There will be mistakes, people will continue to test positive and suffer and, God forbid, die.
But with the buy-in of the players, who are risking their lives for their livelihoods, who are you trying to convince not to take the chance?
And now I want to talk specifically about the PSL.
They have been drukking for a return to play since day one of this coronavirus crisis and all they need now is their papiere from the government.
From the very beginning, Sports Minister Nathi Mthethwa said in Level 5 that the league could continue behind closed doors. Mense, that would have been a disaster.
But even today, with the resumption of the league on the horizon, there are still so many things we don’t know about this virus.
Anyway, the plan to complete the season inside a biosecure environment is the road they are going to take.
Once they get the green light, they are looking to get the entire season - PSL, NFD, Nedbank Cup and promotion playoffs - all done and dusted by the end of July.

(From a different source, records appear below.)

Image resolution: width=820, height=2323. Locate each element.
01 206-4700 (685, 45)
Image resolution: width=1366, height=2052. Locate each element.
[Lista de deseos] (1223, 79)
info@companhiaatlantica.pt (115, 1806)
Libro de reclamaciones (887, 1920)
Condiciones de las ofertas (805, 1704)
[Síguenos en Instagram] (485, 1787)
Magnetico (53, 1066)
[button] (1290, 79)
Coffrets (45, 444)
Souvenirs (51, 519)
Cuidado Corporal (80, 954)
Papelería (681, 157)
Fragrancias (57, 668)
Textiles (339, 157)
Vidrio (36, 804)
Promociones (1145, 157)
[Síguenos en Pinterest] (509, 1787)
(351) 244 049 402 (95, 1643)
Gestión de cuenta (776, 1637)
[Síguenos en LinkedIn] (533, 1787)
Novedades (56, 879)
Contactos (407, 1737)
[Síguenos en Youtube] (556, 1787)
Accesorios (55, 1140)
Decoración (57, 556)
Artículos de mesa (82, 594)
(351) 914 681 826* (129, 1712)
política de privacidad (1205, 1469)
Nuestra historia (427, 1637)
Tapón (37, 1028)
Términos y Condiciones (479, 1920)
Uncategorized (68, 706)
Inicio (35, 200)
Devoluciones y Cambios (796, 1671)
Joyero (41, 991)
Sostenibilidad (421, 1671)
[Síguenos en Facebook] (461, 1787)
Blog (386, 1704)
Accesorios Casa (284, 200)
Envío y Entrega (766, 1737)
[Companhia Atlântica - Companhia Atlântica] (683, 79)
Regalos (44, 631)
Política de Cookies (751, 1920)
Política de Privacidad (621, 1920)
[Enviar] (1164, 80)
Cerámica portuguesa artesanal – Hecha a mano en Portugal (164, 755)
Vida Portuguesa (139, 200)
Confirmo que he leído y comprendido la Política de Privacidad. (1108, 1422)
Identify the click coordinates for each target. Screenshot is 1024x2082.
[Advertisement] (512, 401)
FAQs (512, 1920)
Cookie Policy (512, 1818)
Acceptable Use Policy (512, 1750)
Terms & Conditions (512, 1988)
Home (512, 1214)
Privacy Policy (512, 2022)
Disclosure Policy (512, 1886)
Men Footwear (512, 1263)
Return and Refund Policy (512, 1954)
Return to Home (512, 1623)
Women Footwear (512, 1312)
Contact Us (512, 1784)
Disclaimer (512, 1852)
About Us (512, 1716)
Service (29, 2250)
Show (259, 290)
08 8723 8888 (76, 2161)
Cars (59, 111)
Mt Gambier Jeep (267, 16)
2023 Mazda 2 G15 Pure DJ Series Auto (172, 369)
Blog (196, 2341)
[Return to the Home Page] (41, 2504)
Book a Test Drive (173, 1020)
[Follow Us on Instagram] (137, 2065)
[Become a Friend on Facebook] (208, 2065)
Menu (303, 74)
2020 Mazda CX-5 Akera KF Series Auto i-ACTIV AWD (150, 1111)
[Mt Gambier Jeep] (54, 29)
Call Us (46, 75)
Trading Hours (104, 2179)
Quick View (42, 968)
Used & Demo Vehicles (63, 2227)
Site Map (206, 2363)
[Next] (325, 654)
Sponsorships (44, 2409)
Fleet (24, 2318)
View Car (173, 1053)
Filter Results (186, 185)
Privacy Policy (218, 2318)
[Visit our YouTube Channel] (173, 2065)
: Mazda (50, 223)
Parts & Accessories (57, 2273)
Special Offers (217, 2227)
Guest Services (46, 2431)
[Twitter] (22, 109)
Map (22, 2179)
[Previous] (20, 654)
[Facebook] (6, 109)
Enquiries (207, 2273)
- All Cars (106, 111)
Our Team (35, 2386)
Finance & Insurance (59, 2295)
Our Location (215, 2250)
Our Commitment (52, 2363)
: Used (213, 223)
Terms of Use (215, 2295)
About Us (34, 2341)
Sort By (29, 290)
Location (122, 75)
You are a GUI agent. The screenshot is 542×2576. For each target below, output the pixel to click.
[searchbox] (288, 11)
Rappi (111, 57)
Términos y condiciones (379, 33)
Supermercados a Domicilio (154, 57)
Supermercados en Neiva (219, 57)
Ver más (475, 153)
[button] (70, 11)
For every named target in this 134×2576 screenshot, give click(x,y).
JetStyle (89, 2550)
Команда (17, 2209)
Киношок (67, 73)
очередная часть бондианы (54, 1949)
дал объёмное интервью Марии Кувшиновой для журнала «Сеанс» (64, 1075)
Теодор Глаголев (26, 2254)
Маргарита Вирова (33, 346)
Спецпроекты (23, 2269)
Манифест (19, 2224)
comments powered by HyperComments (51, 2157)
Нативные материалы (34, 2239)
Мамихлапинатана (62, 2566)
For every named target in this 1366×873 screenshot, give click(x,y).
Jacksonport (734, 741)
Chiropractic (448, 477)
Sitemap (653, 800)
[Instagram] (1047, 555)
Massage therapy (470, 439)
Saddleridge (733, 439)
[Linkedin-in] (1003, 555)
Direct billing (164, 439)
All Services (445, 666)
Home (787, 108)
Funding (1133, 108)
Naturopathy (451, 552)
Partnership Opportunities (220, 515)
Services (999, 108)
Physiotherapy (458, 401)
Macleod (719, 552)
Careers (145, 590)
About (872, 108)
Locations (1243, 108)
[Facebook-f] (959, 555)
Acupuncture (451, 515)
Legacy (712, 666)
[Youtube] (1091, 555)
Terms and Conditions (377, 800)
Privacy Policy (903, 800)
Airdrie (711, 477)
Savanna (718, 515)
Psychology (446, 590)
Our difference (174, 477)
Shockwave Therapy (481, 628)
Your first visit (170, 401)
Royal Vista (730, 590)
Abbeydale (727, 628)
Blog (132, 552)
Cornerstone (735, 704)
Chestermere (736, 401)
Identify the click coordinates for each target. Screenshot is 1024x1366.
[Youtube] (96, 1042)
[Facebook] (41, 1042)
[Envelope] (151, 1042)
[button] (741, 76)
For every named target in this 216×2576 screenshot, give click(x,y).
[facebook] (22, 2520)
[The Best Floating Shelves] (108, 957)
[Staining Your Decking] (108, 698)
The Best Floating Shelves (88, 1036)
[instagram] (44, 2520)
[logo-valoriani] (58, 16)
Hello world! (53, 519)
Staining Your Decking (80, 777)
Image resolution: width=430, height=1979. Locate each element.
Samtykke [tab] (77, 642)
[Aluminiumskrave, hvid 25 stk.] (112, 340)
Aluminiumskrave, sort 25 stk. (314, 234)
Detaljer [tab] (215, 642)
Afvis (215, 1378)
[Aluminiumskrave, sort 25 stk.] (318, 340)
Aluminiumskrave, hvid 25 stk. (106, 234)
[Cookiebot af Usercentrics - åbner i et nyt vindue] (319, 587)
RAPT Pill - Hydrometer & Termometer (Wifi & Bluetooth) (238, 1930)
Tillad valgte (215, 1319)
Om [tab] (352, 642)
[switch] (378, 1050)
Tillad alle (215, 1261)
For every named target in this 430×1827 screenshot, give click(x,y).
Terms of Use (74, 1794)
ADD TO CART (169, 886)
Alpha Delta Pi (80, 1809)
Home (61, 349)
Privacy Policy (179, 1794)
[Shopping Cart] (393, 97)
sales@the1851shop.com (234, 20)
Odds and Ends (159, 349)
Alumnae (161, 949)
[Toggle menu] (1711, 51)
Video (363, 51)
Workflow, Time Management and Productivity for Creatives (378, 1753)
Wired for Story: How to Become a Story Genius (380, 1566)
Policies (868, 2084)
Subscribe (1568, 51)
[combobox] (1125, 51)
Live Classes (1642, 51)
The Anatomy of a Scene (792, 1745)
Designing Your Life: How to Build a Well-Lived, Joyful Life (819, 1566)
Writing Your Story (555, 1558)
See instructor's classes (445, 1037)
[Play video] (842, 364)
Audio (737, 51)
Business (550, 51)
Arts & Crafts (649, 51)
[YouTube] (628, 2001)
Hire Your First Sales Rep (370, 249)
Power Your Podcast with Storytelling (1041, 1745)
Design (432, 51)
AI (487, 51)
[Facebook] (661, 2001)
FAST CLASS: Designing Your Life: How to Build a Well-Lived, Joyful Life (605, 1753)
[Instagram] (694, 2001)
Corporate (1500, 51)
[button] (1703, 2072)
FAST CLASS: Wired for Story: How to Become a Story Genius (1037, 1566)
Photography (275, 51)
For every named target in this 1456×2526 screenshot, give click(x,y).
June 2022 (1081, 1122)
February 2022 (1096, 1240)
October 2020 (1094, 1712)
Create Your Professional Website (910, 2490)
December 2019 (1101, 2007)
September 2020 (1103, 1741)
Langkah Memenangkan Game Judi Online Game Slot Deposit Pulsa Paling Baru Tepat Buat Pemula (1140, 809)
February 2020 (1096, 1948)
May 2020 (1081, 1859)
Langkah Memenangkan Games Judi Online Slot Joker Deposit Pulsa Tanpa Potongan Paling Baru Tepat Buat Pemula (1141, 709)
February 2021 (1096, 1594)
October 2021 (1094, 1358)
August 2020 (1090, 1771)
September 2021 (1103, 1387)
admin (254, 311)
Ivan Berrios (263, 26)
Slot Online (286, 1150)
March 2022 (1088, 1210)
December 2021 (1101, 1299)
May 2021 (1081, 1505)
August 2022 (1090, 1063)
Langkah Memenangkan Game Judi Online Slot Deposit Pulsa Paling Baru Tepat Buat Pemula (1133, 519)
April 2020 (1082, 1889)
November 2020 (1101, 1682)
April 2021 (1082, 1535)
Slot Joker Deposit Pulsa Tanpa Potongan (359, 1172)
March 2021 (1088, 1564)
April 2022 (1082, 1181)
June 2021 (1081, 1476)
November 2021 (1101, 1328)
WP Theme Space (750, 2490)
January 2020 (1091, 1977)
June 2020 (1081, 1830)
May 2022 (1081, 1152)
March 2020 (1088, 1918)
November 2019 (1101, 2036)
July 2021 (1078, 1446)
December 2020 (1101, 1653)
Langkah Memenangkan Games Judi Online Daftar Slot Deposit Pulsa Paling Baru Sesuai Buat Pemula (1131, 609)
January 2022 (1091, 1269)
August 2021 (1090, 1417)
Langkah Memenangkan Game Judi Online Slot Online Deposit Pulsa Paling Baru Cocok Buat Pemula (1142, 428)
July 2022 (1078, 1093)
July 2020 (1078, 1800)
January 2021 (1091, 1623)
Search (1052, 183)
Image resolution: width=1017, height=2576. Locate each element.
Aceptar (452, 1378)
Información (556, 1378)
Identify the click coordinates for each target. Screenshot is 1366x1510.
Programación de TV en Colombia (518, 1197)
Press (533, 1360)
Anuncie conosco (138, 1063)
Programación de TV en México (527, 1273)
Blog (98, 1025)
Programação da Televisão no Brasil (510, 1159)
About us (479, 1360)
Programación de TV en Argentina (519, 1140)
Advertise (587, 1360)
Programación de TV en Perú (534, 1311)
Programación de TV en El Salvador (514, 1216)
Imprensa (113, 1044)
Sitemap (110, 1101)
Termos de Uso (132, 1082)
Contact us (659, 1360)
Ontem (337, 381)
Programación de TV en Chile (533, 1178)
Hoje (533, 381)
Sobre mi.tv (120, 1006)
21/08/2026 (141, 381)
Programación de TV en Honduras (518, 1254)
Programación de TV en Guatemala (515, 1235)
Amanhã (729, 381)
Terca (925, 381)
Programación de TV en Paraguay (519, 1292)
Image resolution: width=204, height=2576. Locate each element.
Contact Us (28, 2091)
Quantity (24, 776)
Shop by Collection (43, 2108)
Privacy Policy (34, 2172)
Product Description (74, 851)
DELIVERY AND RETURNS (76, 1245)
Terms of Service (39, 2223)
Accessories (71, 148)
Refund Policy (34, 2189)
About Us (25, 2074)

If they can’t do that safely in that time, they will try to get it done inside the first two weeks of August.
I commend the shareholders’ bravery to take their lives in their hands like this and I wish them all the best.
Ultimately, once these people arrive at their destinations Covid-19-free, then personal hygiene practices and professional medical protocols are expected to keep them healthy and disease-free.
Still, there remains a risk.
Which brings us back to the beginning of this piece: the sleepless nights and the uncertainty.
Scientists are still trying to figure out that once you’ve had Covid-19, if you’ll develop immunity. They are trying to come up with a vaccine, hoping that this virus doesn’t mutate before they know how to fight it.
And we have no idea what it does to a fit sportsperson’s capacity to do their job once the lungs have been infected.
We’re all learning together, and whether you are in a bio bubble or not, I wish you all the best as the world begins opening up again.